→ Set task
Render the data as a Markdown table with columns "Row" and "Line", from the line with "Task: Focus the top Search input field" up to and including the last line of the data. Put each line in its own row, skip blank lines, and number the rows in order.

>> Begin Extracted data

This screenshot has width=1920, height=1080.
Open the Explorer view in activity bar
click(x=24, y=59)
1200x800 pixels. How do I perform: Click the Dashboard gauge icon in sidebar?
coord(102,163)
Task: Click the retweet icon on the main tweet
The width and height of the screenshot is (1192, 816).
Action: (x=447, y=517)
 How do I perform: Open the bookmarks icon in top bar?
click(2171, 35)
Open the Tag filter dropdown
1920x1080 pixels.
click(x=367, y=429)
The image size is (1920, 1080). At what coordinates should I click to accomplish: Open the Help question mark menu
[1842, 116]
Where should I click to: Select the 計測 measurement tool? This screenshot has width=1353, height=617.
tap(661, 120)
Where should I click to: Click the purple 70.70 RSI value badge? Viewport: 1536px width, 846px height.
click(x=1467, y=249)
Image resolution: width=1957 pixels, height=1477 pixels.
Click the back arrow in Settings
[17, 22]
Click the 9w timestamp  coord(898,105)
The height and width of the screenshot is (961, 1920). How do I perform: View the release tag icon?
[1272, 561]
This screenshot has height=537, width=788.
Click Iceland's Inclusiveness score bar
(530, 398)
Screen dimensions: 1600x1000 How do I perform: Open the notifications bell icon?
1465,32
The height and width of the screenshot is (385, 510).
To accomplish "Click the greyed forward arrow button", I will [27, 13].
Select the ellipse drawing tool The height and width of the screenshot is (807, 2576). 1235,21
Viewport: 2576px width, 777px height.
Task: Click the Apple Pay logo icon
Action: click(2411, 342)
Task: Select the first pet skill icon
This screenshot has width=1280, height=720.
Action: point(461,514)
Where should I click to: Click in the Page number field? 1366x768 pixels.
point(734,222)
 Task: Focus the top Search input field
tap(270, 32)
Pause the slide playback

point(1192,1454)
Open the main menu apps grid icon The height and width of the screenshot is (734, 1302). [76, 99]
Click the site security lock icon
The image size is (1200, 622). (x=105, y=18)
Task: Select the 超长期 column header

>> End Extracted data

→ Complete output
| Row | Line |
|---|---|
| 1 |  Task: Focus the top Search input field |
| 2 | tap(270, 32) |
| 3 | Pause the slide playback |
| 4 | point(1192,1454) |
| 5 | Open the main menu apps grid icon The height and width of the screenshot is (734, 1302). [76, 99] |
| 6 | Click the site security lock icon |
| 7 | The image size is (1200, 622). (x=105, y=18) |
| 8 | Task: Select the 超长期 column header |